* _DOCUMENT SECTION_:
People with type 2 diabetes, the most common form in Australia, may produce insulin, but they either do not produce enough or their body has become resistant to its effects. Treatment depends on the severity of the condition. Type 2 diabetics range from those who can control their glucose levels with diet and exercise, to those who take oral medications, to those who need to take daily insulin injections. Though many type 2 diabetics who do not need insulin routinely self-check their glucose one or more times a day, the practice has been questioned.
The recent one-year JAMA study was conducted at more than a dozen primary care medical practices in North Carolina in the USA and included 450 patients with type 2 diabetes, with an average age of 61. Patients were included in one of three groups: no glucose monitoring, once-daily glucose monitoring, and monitoring that included regular supportive messages about controlling type 2 diabetes. For all three groups, the researchers measured the patients' quality of life and levels of haemoglobin A1c, which evaluates the average amount of glucose in the blood over the last 2 to 3 months. At the end of the study, the researchers found no differences in quality of life or glucose control between patients who checked their glucose levels and those who didn't.
Katrina Donahue, MD, PhD, the senior author of the paper and the director of research at the University of North Carolina Division of Family Medicine, says the decision to test or not for people with type 2 diabetes has been left up to providers and patients. However, she has found in her own work that "daily testing imposes not only a financial cost, but can also take a mental toll, increasing the rate of depression or anxiety in some patients." Adds Dr. Donahue, "patients and providers should consider each unique situation as they determine whether home blood glucose monitoring is appropriate…” "For the majority," says Dr. Donahue, "the costs may outweigh the benefits. If patient and provider determine that home monitoring is not necessary, it could save the patient hundreds of finger sticks and hundreds of dollars every year."

* _GIVEN INFORMATION_:
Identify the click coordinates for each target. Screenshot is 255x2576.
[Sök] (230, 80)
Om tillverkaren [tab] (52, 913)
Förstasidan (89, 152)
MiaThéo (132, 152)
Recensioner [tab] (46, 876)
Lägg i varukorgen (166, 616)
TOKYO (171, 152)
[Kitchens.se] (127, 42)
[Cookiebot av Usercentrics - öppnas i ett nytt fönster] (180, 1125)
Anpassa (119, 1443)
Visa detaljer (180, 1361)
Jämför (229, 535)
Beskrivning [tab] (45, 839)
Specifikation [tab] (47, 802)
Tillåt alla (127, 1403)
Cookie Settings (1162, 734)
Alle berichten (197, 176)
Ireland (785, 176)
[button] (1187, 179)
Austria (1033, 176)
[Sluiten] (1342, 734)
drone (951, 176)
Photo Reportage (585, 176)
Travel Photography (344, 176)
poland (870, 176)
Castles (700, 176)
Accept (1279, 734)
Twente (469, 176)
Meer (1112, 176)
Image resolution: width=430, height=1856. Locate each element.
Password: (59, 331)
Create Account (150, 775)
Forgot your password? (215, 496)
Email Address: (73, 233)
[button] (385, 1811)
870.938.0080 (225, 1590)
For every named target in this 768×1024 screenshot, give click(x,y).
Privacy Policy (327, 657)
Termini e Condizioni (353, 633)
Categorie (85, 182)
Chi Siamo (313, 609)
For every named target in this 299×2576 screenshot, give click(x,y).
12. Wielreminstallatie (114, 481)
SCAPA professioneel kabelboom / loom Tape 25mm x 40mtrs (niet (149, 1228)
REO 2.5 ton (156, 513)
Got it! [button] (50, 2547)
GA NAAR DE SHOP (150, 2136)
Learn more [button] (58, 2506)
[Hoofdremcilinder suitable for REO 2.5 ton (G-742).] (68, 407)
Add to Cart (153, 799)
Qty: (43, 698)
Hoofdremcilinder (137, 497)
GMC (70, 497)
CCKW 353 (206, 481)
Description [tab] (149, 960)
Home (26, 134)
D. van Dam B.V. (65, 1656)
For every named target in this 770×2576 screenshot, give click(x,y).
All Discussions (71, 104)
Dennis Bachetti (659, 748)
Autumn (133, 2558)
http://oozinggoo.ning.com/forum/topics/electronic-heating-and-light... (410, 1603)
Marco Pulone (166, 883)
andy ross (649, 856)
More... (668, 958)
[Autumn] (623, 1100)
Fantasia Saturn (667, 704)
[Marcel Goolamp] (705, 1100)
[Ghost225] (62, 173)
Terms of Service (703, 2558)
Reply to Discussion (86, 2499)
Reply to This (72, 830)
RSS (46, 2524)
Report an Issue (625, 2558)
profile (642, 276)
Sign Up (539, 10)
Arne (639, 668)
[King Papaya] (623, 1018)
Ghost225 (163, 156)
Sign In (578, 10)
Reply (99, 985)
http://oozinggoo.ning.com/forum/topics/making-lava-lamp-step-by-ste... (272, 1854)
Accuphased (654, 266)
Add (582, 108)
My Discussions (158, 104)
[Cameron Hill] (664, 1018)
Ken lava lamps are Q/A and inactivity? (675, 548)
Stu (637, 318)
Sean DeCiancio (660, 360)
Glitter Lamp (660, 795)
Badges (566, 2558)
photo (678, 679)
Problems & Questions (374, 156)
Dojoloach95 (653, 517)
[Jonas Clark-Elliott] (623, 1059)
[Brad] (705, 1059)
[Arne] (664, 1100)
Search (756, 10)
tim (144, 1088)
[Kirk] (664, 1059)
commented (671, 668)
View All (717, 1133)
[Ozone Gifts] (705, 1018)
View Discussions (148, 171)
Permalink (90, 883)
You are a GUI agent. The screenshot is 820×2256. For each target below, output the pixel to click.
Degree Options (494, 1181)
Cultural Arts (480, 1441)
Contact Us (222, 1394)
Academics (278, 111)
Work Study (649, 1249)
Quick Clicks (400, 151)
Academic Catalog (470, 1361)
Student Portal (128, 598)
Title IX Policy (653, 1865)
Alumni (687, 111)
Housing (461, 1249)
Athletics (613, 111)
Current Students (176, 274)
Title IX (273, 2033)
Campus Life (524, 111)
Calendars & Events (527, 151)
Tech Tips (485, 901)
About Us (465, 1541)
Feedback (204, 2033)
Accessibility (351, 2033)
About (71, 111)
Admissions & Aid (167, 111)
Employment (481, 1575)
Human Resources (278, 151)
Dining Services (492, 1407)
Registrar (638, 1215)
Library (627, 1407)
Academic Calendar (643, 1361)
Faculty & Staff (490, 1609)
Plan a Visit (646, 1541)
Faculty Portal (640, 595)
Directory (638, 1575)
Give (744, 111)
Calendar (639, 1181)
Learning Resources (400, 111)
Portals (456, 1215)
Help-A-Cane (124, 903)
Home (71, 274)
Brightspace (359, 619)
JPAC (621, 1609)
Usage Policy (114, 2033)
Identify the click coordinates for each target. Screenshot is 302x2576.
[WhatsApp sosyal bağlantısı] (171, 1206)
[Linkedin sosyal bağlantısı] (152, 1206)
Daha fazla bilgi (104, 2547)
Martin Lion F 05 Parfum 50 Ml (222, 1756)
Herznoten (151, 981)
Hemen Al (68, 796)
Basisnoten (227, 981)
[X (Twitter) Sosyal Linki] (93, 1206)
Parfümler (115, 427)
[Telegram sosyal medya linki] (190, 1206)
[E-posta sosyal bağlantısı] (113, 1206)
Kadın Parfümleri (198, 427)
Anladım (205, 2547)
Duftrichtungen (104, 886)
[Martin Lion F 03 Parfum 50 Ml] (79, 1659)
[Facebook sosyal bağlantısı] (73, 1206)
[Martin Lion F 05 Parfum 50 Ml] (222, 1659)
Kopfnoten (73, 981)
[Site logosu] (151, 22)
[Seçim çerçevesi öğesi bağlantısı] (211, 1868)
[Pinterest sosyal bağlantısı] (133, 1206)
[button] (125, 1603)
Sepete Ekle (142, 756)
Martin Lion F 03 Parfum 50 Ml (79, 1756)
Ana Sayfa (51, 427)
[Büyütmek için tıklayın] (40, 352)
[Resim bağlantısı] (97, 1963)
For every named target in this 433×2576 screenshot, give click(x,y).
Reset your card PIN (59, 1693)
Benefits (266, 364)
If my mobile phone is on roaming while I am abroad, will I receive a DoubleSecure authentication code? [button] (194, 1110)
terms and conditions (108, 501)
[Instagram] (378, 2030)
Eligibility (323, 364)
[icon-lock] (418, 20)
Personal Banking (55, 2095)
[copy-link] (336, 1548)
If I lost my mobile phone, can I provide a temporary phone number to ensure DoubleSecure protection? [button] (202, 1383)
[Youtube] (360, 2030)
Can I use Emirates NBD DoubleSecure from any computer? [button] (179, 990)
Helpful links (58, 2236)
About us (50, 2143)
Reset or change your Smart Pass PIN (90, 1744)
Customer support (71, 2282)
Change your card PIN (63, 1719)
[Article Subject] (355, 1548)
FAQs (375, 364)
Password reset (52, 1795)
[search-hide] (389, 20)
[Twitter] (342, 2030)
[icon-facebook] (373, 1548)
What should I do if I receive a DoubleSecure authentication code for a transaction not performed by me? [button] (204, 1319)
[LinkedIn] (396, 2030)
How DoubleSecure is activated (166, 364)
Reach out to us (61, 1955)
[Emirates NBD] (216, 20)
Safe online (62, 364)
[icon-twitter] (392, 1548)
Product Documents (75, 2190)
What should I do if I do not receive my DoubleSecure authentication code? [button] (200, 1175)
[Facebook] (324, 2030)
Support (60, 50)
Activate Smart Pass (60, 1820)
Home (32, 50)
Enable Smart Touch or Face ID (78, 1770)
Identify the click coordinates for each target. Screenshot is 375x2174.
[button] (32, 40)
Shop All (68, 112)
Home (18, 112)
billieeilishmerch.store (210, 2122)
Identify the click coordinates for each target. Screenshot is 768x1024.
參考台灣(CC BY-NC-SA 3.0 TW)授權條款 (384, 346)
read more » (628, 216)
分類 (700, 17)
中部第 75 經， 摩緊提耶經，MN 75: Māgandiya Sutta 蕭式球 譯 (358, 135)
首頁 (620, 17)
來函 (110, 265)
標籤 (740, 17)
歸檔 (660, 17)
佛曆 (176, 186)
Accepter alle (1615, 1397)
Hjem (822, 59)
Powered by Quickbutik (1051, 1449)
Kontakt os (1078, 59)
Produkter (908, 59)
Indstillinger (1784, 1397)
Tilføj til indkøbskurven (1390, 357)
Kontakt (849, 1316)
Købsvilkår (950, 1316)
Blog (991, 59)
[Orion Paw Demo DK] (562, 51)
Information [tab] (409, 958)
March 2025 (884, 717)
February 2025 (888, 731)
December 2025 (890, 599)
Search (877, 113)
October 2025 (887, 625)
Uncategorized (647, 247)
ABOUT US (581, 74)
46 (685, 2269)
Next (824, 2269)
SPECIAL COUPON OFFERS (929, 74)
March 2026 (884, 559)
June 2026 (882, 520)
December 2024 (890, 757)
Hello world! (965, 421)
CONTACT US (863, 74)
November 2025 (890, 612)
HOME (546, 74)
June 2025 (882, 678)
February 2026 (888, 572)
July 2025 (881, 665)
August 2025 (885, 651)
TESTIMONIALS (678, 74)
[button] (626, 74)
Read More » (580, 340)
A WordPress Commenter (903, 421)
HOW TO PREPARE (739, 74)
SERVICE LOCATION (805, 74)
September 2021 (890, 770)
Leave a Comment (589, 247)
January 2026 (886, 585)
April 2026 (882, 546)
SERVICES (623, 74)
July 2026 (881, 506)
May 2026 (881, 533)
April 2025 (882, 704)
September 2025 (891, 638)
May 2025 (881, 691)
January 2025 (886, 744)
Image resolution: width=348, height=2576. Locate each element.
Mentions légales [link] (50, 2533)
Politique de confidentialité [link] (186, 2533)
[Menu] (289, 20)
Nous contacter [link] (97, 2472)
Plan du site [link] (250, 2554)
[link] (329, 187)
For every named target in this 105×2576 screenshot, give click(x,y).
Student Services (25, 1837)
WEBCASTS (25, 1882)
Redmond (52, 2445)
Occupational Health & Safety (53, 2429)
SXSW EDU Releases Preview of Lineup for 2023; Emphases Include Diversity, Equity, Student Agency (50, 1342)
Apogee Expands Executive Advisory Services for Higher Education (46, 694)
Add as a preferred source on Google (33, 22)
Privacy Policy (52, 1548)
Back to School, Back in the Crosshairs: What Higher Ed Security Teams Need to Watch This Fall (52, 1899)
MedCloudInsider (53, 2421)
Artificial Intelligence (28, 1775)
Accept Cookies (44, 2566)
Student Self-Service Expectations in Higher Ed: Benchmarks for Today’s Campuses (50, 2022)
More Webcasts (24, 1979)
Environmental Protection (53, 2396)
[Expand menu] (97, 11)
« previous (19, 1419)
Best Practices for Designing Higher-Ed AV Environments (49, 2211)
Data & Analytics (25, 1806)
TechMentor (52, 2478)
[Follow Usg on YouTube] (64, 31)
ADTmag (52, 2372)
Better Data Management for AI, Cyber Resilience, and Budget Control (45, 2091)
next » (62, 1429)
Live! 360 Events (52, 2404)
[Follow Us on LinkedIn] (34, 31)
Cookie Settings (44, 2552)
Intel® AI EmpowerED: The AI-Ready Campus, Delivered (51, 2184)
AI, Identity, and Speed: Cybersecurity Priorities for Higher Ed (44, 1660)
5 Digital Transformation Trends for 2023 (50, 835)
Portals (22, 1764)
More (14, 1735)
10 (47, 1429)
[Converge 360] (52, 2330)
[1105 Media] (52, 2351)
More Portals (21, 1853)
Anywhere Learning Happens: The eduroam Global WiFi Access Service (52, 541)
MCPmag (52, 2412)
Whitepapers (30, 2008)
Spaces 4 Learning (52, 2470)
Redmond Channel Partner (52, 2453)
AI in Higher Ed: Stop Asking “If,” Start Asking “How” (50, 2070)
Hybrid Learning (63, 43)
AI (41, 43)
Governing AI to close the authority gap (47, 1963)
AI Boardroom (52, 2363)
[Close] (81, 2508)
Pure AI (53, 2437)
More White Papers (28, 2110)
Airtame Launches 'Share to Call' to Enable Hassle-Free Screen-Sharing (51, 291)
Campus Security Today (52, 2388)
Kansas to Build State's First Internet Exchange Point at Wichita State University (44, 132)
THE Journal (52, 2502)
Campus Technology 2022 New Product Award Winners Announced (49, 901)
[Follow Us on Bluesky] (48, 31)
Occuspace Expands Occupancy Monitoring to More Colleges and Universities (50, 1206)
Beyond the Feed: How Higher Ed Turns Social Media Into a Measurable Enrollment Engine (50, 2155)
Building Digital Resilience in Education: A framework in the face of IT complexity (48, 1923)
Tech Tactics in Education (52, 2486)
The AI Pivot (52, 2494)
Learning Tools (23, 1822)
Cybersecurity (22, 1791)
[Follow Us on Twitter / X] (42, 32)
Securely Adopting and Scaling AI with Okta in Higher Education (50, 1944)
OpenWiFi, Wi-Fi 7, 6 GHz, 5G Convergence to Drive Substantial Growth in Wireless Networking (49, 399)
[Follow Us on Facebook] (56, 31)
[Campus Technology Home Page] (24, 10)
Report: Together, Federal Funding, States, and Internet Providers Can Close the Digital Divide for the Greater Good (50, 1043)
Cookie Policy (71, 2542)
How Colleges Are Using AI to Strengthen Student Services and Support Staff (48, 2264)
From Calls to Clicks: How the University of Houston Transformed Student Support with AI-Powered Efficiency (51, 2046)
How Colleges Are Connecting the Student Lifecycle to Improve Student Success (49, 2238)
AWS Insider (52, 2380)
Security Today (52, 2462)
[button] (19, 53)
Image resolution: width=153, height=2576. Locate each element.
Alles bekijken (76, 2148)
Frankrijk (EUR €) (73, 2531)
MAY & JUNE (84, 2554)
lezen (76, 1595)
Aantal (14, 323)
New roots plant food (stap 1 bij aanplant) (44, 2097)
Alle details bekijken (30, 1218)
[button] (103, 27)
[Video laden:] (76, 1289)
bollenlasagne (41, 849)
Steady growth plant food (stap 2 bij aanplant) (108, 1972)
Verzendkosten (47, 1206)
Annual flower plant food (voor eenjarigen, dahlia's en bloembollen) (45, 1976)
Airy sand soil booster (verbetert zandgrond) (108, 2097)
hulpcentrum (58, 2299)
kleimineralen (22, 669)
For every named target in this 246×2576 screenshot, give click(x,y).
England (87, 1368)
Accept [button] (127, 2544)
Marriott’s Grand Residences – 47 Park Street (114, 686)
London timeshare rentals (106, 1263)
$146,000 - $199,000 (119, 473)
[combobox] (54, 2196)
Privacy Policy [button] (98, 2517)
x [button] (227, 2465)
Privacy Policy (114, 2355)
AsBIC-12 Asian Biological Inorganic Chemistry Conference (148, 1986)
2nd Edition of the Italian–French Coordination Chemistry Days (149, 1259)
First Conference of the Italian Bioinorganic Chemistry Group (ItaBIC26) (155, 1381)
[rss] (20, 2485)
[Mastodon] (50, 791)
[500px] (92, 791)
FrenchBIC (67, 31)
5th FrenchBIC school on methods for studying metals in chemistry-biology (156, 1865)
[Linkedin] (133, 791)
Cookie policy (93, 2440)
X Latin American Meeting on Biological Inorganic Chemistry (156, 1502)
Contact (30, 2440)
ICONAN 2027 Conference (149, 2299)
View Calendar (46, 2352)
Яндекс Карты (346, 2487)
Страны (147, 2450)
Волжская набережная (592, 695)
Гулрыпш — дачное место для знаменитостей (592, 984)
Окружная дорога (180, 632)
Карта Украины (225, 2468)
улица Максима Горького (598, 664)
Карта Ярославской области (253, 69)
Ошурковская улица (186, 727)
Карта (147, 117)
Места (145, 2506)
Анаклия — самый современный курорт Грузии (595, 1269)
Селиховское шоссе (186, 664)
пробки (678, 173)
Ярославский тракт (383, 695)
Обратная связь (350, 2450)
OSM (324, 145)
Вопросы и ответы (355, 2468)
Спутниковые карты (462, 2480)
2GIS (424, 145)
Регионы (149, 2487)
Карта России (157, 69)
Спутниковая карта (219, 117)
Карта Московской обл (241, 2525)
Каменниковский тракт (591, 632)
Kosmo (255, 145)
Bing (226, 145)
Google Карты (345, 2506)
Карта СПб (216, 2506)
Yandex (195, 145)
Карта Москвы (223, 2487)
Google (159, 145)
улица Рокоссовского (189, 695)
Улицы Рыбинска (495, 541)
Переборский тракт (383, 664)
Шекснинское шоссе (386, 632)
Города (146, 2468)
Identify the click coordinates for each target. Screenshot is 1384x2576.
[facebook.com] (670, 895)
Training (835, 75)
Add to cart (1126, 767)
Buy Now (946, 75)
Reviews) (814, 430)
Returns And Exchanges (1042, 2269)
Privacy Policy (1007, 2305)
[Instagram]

* _PROBLEMS TO SOLVE_:
[A] In the passage on glucose self-monitoring, how many patients did the JAMA study include?
[B] Rewrite the passage on glucose self-monitoring starting with "The recent one-year" and going on through "those who didn't.", putting "trial" wherever "study" appears.

* _ANSWERS GIVEN_:
[A] 450 patients with type 2 diabetes

[B]
The recent one-year JAMA trial was conducted at more than a dozen primary care medical practices in North Carolina in the USA and included 450 patients with type 2 diabetes, with an average age of 61. Patients were included in one of three groups: no glucose monitoring, once-daily glucose monitoring, and monitoring that included regular supportive messages about controlling type 2 diabetes. For all three groups, the researchers measured the patients' quality of life and levels of haemoglobin A1c, which evaluates the average amount of glucose in the blood over the last 2 to 3 months. At the end of the trial, the researchers found no differences in quality of life or glucose control between patients who checked their glucose levels and those who didn't.